5. Conduct an employee audit
If you’re allowed access to the business, consider an employee audit:
• Identify the key employees so you can plan how to run the business.
• Compare the general skill levels, employee turnover and pay with industry averages.
• Ask employees how they feel about a change of ownership.
• Would you expect any to leave? If so, would the key people stay?
6. Uncover any legal issues by completing a legal due diligence:
• Confirm legal ownership of all key assets. This might include property, equipment, vehicles and intellectual property (such as registered patents, designs and trade marks). Is the ownership clearly defined in all cases?
• Check for any past, current or pending lawsuits.
• Examine all contractual obligations. This includes employment issues and contracts with third parties such as customers and suppliers. Look for any contingent liabilities.
• Consider what effect a change of ownership will have. Are you likely to lose any contracts?

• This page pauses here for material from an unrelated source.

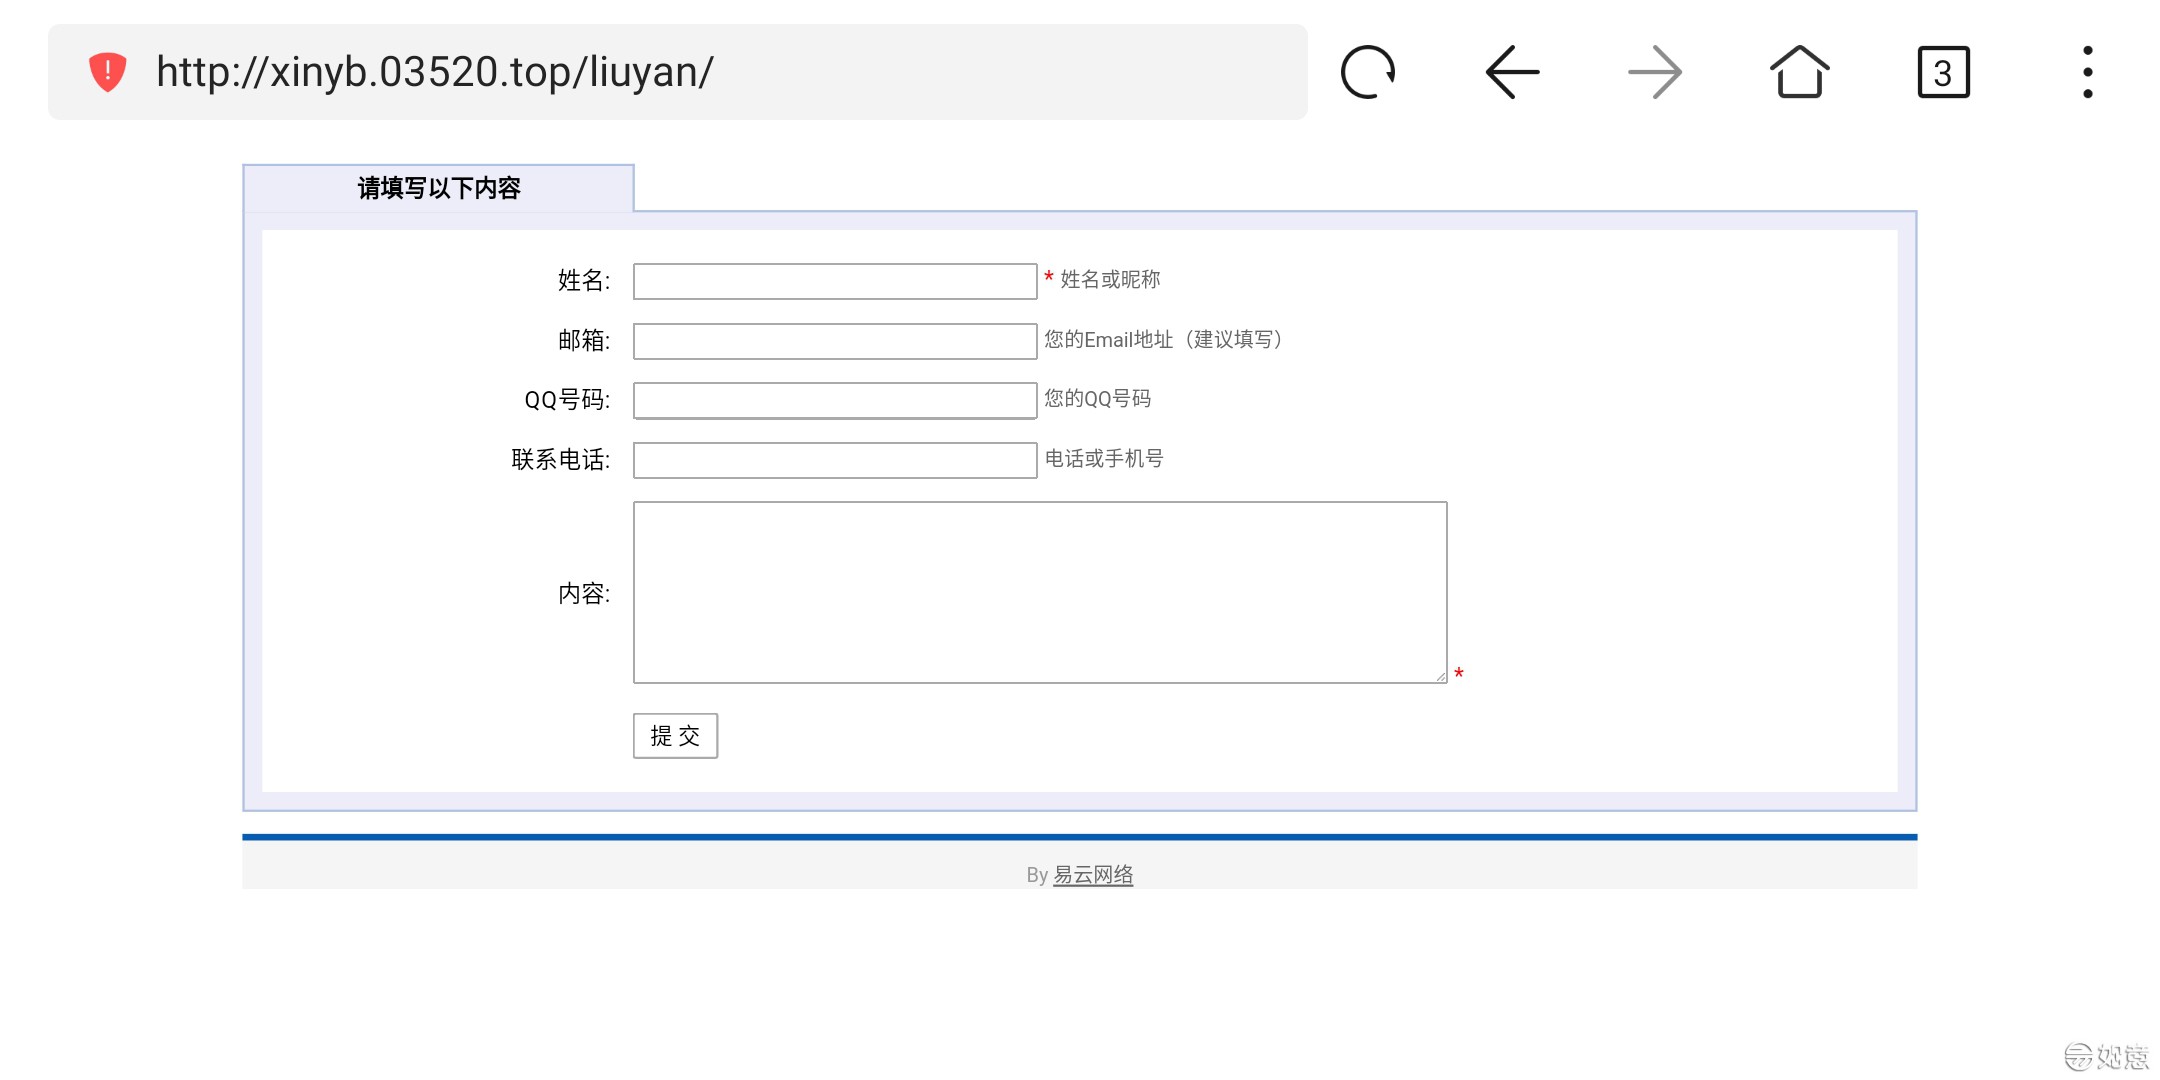This screenshot has height=1080, width=2160.
Task: Open the 易云网络 footer link
Action: (x=1092, y=875)
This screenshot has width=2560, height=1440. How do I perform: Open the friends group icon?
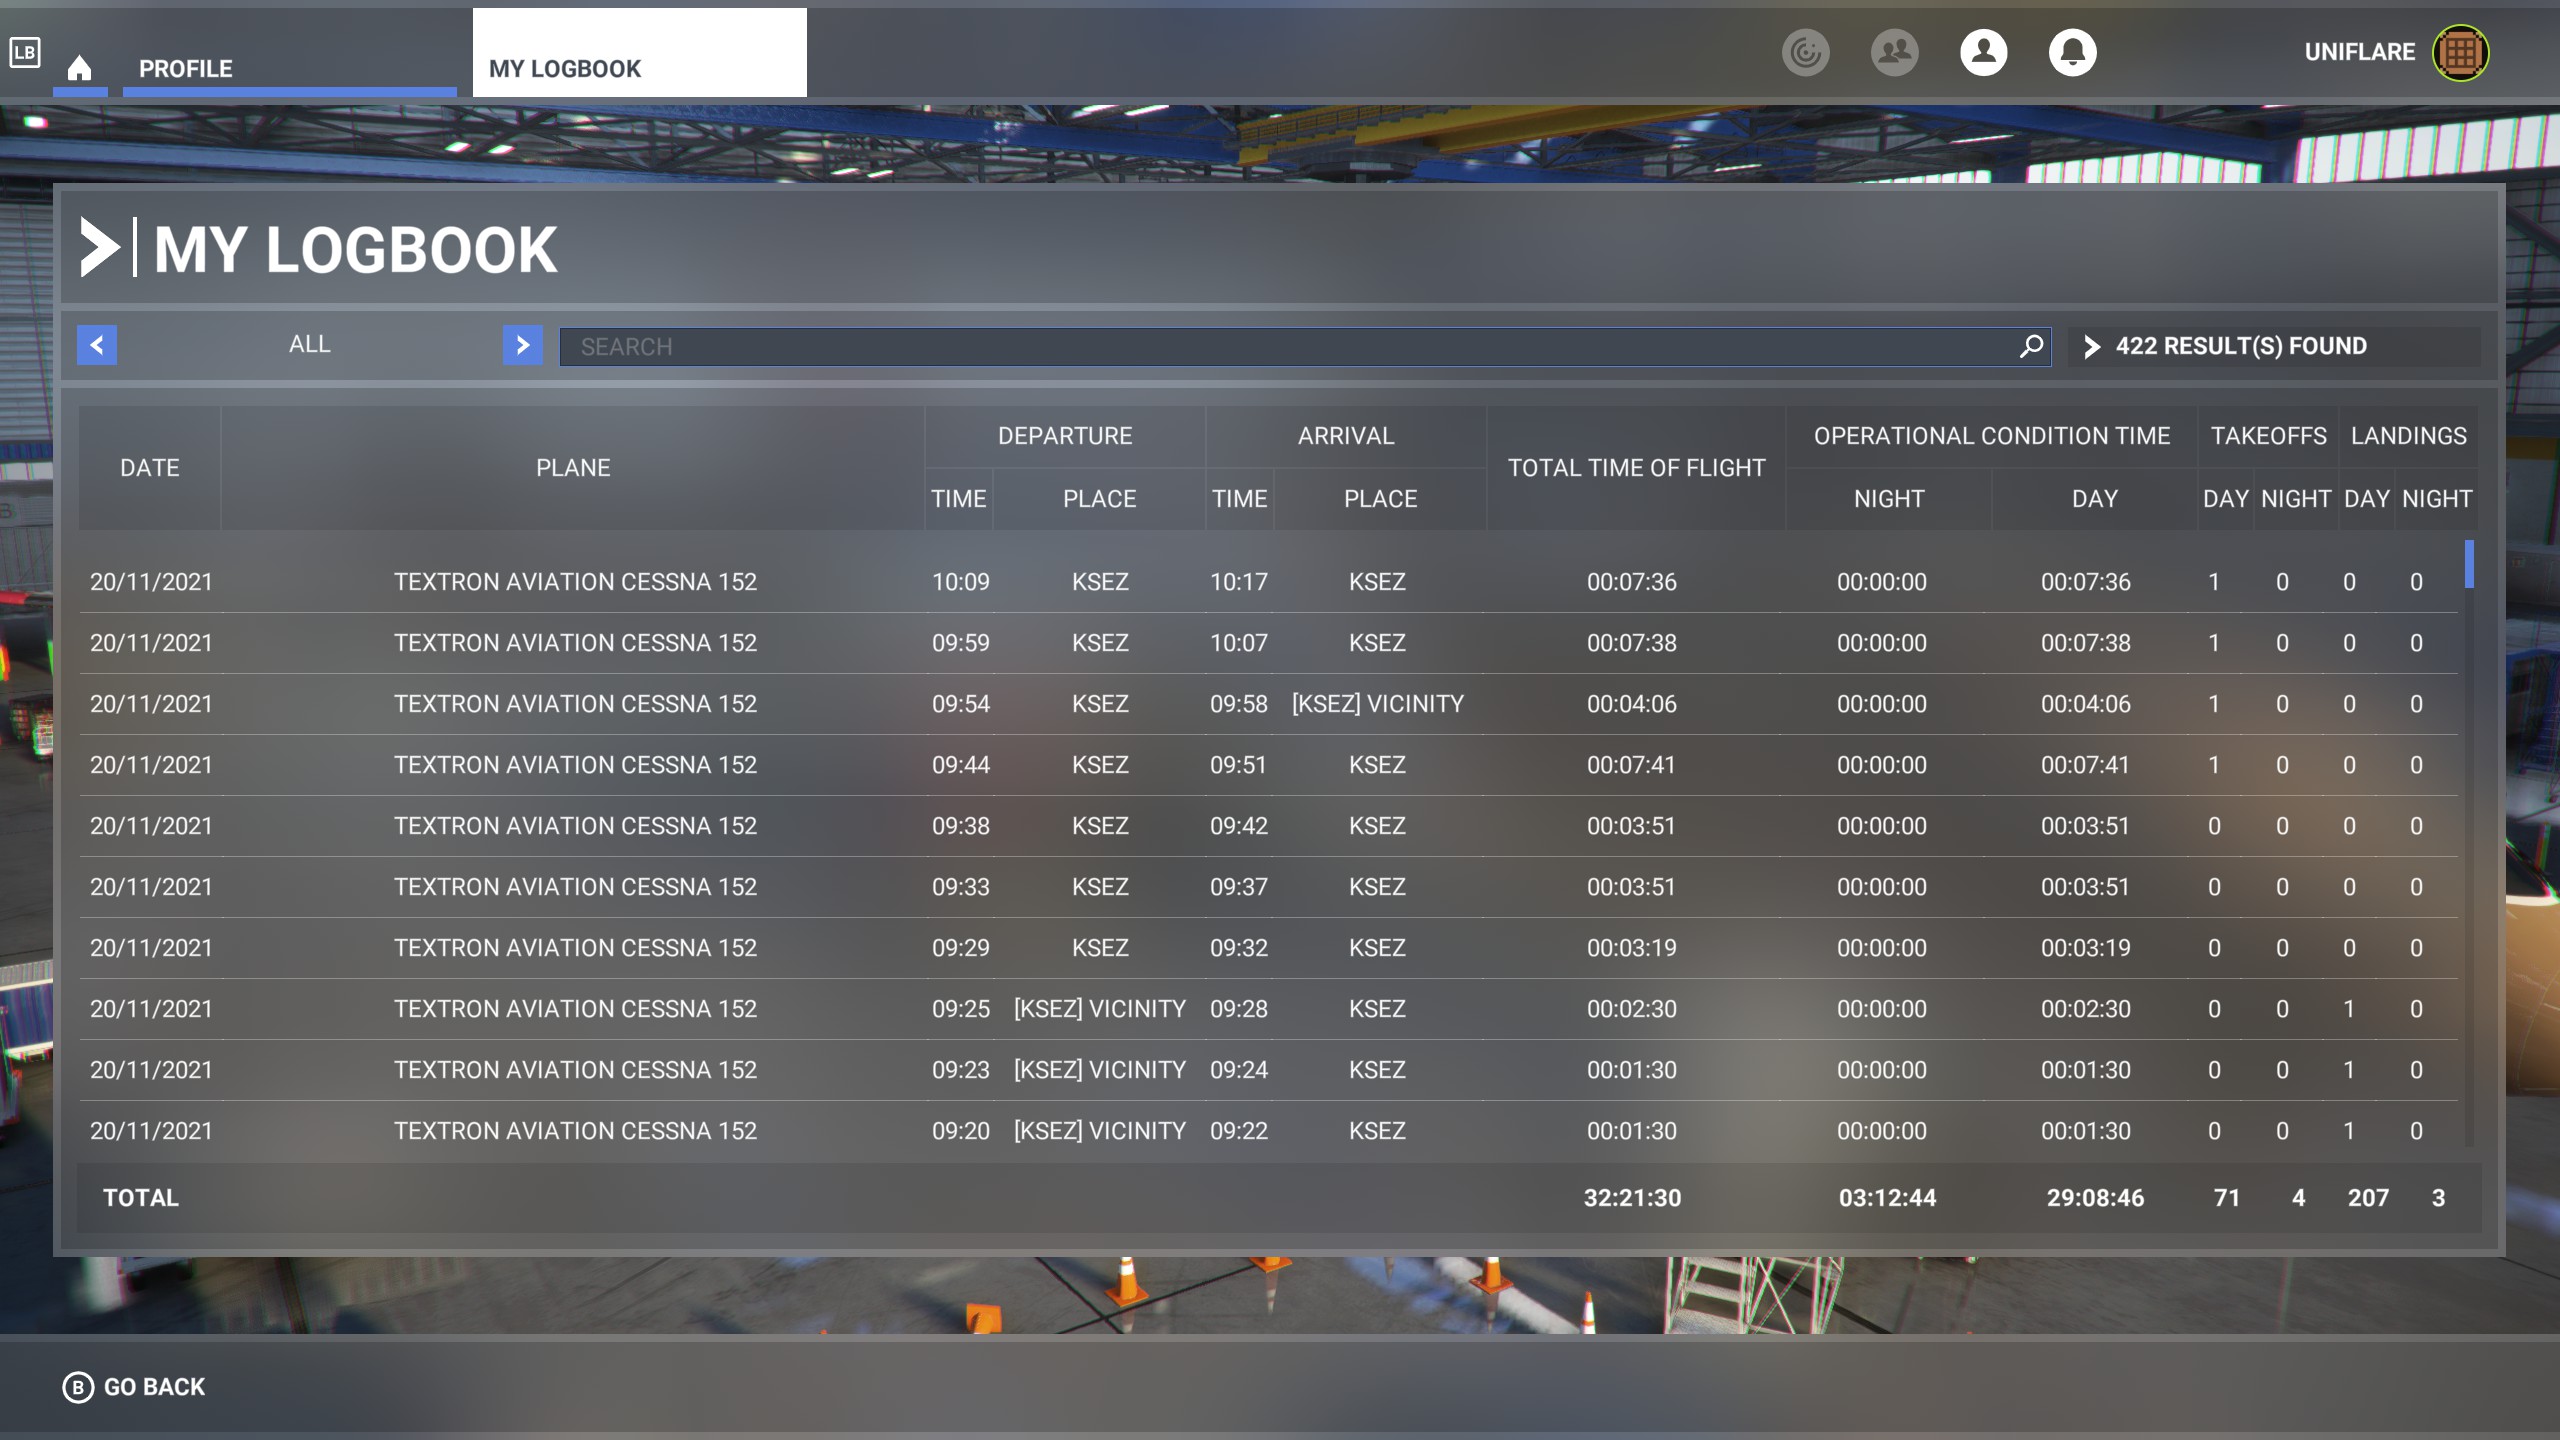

7. Review the risk and consider your level of risk. The risk is higher if the target business:
• Has assets (stock and equipment) worth less than your offer price
• Relies on one or two major customers – or suppliers or key employees
• Is currently unprofitable or has a history of losses. In this case, you may have to fund losses for some time to come.
Though it sounds obvious, making a lower offer and increasing it if required is always a better strategy than going in high at the start. Ultimately, the business is only worth what someone will pay for it. The seller might have to lower their expectations.